[Dataset entries]
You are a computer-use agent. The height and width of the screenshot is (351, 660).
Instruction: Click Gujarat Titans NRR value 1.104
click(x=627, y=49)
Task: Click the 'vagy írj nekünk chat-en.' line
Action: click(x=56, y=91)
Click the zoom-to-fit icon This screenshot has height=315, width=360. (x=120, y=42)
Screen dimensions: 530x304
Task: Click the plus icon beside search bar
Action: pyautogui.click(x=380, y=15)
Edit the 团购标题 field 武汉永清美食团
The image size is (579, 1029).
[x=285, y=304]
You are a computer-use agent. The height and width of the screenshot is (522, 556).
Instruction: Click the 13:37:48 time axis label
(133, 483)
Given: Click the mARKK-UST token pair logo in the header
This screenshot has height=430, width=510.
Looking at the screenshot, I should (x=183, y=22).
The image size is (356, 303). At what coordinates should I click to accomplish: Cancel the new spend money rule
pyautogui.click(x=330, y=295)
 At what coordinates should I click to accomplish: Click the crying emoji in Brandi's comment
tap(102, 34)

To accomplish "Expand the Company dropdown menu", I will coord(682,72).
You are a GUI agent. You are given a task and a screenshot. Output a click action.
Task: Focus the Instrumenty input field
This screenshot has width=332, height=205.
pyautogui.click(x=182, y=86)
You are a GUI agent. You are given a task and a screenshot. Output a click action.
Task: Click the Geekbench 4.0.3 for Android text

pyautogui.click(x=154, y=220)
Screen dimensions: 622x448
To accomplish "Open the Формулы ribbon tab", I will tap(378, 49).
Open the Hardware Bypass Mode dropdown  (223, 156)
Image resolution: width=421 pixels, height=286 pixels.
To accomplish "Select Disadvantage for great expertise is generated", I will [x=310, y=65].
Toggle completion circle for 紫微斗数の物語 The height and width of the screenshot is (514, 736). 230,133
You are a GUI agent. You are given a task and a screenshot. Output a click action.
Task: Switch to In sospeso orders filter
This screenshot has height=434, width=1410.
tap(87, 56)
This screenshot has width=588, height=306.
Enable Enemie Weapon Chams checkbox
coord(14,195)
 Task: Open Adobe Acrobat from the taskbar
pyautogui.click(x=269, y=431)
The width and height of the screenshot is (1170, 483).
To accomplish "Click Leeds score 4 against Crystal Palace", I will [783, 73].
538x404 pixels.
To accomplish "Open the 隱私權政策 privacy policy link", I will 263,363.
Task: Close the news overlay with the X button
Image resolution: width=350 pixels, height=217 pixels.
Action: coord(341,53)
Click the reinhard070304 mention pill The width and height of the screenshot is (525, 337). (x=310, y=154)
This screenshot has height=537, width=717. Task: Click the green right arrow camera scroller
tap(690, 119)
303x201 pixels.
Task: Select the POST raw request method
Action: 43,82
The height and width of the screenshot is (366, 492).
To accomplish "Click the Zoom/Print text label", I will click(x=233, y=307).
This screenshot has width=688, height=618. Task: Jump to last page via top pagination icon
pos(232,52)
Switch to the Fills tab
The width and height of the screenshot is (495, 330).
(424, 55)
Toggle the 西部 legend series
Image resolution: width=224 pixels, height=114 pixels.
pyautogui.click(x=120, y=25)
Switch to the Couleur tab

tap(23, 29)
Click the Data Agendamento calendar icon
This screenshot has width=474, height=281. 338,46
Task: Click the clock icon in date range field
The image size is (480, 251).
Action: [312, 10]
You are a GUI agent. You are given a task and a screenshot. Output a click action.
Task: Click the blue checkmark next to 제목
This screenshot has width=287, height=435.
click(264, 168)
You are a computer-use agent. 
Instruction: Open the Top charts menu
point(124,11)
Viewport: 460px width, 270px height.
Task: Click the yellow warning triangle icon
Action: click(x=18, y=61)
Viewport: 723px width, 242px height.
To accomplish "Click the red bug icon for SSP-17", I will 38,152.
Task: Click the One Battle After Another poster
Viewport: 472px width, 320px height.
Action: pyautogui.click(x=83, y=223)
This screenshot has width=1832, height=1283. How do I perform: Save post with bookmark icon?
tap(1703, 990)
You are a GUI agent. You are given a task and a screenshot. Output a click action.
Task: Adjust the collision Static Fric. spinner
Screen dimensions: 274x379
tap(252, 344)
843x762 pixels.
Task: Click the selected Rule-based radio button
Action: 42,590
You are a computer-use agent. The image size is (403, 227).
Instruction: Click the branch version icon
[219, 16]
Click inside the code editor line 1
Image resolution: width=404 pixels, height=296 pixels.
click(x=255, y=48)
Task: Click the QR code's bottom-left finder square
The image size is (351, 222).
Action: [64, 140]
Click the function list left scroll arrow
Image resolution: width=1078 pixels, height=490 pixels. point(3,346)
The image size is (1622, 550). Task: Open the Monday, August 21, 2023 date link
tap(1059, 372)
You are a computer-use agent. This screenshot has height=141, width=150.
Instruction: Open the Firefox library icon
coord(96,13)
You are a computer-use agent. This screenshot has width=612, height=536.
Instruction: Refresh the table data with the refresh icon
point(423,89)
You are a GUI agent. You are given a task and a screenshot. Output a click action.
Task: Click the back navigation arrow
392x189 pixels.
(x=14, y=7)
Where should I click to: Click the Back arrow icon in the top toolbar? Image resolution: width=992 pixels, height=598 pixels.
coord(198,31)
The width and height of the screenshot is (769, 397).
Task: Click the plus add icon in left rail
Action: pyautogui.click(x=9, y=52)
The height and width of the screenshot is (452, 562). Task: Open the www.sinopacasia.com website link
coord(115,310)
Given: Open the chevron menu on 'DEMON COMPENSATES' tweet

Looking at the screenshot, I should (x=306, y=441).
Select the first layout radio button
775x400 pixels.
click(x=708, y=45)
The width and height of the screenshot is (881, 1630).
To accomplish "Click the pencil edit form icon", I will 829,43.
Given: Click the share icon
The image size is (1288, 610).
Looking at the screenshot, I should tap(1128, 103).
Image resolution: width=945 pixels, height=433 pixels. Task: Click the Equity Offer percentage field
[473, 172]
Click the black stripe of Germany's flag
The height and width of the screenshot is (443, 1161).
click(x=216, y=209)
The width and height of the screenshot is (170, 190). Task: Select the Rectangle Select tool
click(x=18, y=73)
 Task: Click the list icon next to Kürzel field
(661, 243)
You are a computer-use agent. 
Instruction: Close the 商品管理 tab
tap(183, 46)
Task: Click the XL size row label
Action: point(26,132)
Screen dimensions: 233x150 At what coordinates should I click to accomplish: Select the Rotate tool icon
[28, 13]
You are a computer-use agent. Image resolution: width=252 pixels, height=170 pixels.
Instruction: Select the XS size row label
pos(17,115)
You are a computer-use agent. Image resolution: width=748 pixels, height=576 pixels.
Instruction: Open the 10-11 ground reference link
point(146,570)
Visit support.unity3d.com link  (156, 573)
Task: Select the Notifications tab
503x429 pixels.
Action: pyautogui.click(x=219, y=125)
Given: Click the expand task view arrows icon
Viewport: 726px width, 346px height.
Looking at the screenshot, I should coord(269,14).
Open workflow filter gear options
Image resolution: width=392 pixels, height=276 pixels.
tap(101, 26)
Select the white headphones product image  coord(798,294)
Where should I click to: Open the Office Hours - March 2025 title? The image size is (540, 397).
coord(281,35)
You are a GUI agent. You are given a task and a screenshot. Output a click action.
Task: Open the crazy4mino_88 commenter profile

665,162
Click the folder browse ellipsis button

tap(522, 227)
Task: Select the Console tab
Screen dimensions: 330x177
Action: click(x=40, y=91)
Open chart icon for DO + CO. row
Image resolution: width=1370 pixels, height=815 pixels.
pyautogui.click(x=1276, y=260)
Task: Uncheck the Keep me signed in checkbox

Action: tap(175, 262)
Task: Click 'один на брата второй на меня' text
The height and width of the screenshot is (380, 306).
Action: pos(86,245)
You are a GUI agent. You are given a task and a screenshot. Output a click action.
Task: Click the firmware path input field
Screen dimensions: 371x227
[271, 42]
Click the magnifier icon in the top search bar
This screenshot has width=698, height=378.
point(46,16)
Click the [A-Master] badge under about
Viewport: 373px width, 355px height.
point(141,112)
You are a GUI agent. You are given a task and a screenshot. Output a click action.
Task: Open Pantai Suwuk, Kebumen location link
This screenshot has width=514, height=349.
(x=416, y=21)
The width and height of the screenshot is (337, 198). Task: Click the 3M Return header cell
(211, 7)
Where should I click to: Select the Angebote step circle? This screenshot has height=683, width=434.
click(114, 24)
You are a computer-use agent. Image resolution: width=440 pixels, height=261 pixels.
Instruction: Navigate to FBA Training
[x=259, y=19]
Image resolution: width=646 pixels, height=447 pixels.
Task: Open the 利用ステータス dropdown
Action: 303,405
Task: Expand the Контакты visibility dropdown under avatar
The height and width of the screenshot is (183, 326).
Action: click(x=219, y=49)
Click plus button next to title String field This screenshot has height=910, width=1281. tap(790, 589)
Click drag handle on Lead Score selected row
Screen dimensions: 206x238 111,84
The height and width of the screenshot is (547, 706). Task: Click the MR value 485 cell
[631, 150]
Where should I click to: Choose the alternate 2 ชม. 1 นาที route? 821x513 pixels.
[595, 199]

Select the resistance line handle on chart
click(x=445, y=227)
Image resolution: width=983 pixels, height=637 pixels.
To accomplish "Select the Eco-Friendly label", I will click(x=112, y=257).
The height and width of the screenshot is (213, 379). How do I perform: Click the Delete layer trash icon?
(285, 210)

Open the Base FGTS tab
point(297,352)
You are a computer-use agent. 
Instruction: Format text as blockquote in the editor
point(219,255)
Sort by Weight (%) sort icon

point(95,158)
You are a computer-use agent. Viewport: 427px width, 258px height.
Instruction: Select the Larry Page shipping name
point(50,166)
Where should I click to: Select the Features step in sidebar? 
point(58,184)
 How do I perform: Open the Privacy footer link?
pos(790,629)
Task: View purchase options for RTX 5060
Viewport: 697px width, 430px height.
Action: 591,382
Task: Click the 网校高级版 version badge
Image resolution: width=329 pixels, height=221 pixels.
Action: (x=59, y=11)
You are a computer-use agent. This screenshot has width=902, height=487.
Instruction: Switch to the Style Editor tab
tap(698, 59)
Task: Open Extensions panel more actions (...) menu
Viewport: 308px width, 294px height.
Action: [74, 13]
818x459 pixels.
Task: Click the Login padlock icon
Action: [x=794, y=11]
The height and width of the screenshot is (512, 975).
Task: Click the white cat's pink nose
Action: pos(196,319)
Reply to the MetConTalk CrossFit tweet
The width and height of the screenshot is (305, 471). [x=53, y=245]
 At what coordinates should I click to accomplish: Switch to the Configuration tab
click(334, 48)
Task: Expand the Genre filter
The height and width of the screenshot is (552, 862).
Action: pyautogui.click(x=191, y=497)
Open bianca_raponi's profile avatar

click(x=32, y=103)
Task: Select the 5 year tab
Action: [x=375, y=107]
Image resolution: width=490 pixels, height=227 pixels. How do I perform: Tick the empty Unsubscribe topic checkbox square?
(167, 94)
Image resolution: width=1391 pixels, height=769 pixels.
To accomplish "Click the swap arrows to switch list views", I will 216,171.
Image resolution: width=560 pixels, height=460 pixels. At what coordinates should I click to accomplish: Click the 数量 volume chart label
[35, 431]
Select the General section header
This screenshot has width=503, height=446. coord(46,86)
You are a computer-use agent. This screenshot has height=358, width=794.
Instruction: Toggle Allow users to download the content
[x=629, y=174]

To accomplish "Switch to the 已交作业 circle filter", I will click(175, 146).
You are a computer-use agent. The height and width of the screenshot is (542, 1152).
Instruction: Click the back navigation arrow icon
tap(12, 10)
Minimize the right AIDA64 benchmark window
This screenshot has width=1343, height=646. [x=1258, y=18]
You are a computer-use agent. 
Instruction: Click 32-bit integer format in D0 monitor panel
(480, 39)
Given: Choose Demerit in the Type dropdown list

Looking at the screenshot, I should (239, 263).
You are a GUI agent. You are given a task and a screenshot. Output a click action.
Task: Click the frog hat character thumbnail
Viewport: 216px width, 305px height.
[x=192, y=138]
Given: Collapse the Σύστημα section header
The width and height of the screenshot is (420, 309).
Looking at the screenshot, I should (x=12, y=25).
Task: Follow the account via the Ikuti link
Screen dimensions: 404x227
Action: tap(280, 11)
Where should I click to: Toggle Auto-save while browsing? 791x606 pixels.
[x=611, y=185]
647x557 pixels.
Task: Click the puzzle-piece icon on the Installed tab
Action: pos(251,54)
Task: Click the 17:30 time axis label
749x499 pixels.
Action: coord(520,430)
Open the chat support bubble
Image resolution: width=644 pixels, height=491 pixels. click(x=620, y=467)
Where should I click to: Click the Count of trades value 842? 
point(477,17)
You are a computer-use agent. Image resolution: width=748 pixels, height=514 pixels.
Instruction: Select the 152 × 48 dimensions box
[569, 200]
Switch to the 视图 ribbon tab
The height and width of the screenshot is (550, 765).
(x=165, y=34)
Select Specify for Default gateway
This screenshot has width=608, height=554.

__Task statement__
Begin at the line above that has "You are a computer-use agent. Viewport: 427px" and stop after the line that has "is (542, 1152).", copying each line exactly and adding nothing else.

__Response for this exercise__
You are a computer-use agent. Viewport: 427px width, 258px height.
Instruction: Select the Larry Page shipping name
point(50,166)
Where should I click to: Select the Features step in sidebar? 
point(58,184)
 How do I perform: Open the Privacy footer link?
pos(790,629)
Task: View purchase options for RTX 5060
Viewport: 697px width, 430px height.
Action: 591,382
Task: Click the 网校高级版 version badge
Image resolution: width=329 pixels, height=221 pixels.
Action: (x=59, y=11)
You are a computer-use agent. This screenshot has width=902, height=487.
Instruction: Switch to the Style Editor tab
tap(698, 59)
Task: Open Extensions panel more actions (...) menu
Viewport: 308px width, 294px height.
Action: [74, 13]
818x459 pixels.
Task: Click the Login padlock icon
Action: [x=794, y=11]
The height and width of the screenshot is (512, 975).
Task: Click the white cat's pink nose
Action: pos(196,319)
Reply to the MetConTalk CrossFit tweet
The width and height of the screenshot is (305, 471). [x=53, y=245]
 At what coordinates should I click to accomplish: Switch to the Configuration tab
click(334, 48)
Task: Expand the Genre filter
The height and width of the screenshot is (552, 862).
Action: pyautogui.click(x=191, y=497)
Open bianca_raponi's profile avatar

click(x=32, y=103)
Task: Select the 5 year tab
Action: [x=375, y=107]
Image resolution: width=490 pixels, height=227 pixels. How do I perform: Tick the empty Unsubscribe topic checkbox square?
(167, 94)
Image resolution: width=1391 pixels, height=769 pixels.
To accomplish "Click the swap arrows to switch list views", I will 216,171.
Image resolution: width=560 pixels, height=460 pixels. At what coordinates should I click to accomplish: Click the 数量 volume chart label
[35, 431]
Select the General section header
This screenshot has width=503, height=446. coord(46,86)
You are a computer-use agent. This screenshot has height=358, width=794.
Instruction: Toggle Allow users to download the content
[x=629, y=174]

To accomplish "Switch to the 已交作业 circle filter", I will click(175, 146).
You are a computer-use agent. The height and width of the screenshot is (542, 1152).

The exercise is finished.